Extracted data:

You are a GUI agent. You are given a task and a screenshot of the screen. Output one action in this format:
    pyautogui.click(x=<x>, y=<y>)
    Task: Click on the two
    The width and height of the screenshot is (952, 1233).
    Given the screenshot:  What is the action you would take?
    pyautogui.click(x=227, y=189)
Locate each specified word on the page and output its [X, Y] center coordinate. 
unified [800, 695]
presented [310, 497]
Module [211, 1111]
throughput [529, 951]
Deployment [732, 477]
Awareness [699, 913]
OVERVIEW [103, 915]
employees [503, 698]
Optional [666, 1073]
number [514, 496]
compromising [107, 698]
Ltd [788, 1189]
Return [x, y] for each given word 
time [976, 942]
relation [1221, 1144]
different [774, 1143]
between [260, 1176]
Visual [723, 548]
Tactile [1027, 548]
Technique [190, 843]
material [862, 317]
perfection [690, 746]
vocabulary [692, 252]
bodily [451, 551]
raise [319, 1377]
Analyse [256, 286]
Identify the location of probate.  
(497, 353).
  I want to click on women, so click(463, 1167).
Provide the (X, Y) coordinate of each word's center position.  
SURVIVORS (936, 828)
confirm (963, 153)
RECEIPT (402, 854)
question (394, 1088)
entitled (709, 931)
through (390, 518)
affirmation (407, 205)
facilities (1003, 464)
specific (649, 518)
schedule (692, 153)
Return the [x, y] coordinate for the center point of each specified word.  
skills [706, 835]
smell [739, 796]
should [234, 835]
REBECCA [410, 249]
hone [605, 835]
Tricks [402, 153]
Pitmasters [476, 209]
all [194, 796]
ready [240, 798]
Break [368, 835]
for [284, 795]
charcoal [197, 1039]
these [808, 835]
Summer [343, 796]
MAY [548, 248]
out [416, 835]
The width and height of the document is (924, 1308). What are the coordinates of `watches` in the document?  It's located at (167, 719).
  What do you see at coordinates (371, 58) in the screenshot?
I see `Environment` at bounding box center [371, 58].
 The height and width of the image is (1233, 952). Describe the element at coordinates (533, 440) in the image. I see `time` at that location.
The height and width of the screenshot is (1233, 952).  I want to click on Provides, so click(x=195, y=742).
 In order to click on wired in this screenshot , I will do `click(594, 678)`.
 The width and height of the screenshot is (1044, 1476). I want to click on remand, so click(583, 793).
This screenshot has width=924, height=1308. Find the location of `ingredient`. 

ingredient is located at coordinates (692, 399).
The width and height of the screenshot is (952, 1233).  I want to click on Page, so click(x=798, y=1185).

What the task asks: Rewrite every row above as a JSON list of strings, with one string per line and blank lines left out.

Final result:
[
  "You are a GUI agent. You are given a task and a screenshot of the screen. Output one action in this format:",
  "    pyautogui.click(x=<x>, y=<y>)",
  "    Task: Click on the two",
  "    The width and height of the screenshot is (952, 1233).",
  "    Given the screenshot:  What is the action you would take?",
  "    pyautogui.click(x=227, y=189)",
  "Locate each specified word on the page and output its [X, Y] center coordinate. ",
  "unified [800, 695]",
  "presented [310, 497]",
  "Module [211, 1111]",
  "throughput [529, 951]",
  "Deployment [732, 477]",
  "Awareness [699, 913]",
  "OVERVIEW [103, 915]",
  "employees [503, 698]",
  "Optional [666, 1073]",
  "number [514, 496]",
  "compromising [107, 698]",
  "Ltd [788, 1189]",
  "Return [x, y] for each given word ",
  "time [976, 942]",
  "relation [1221, 1144]",
  "different [774, 1143]",
  "between [260, 1176]",
  "Visual [723, 548]",
  "Tactile [1027, 548]",
  "Technique [190, 843]",
  "material [862, 317]",
  "perfection [690, 746]",
  "vocabulary [692, 252]",
  "bodily [451, 551]",
  "raise [319, 1377]",
  "Analyse [256, 286]",
  "Identify the location of probate.  ",
  "(497, 353).",
  "  I want to click on women, so click(463, 1167).",
  "Provide the (X, Y) coordinate of each word's center position.  ",
  "SURVIVORS (936, 828)",
  "confirm (963, 153)",
  "RECEIPT (402, 854)",
  "question (394, 1088)",
  "entitled (709, 931)",
  "through (390, 518)",
  "affirmation (407, 205)",
  "facilities (1003, 464)",
  "specific (649, 518)",
  "schedule (692, 153)",
  "Return the [x, y] coordinate for the center point of each specified word.  ",
  "skills [706, 835]",
  "smell [739, 796]",
  "should [234, 835]",
  "REBECCA [410, 249]",
  "hone [605, 835]",
  "Tricks [402, 153]",
  "Pitmasters [476, 209]",
  "all [194, 796]",
  "ready [240, 798]",
  "Break [368, 835]",
  "for [284, 795]",
  "charcoal [197, 1039]",
  "these [808, 835]",
  "Summer [343, 796]",
  "MAY [548, 248]",
  "out [416, 835]",
  "The width and height of the document is (924, 1308). What are the coordinates of `watches` in the document?  It's located at (167, 719).",
  "  What do you see at coordinates (371, 58) in the screenshot?",
  "I see `Environment` at bounding box center [371, 58].",
  " The height and width of the image is (1233, 952). Describe the element at coordinates (533, 440) in the image. I see `time` at that location.",
  "The height and width of the screenshot is (1233, 952).  I want to click on Provides, so click(x=195, y=742).",
  " In order to click on wired in this screenshot , I will do `click(594, 678)`.",
  " The width and height of the screenshot is (1044, 1476). I want to click on remand, so click(583, 793).",
  "This screenshot has width=924, height=1308. Find the location of `ingredient`. ",
  "ingredient is located at coordinates (692, 399).",
  "The width and height of the screenshot is (952, 1233).  I want to click on Page, so click(x=798, y=1185)."
]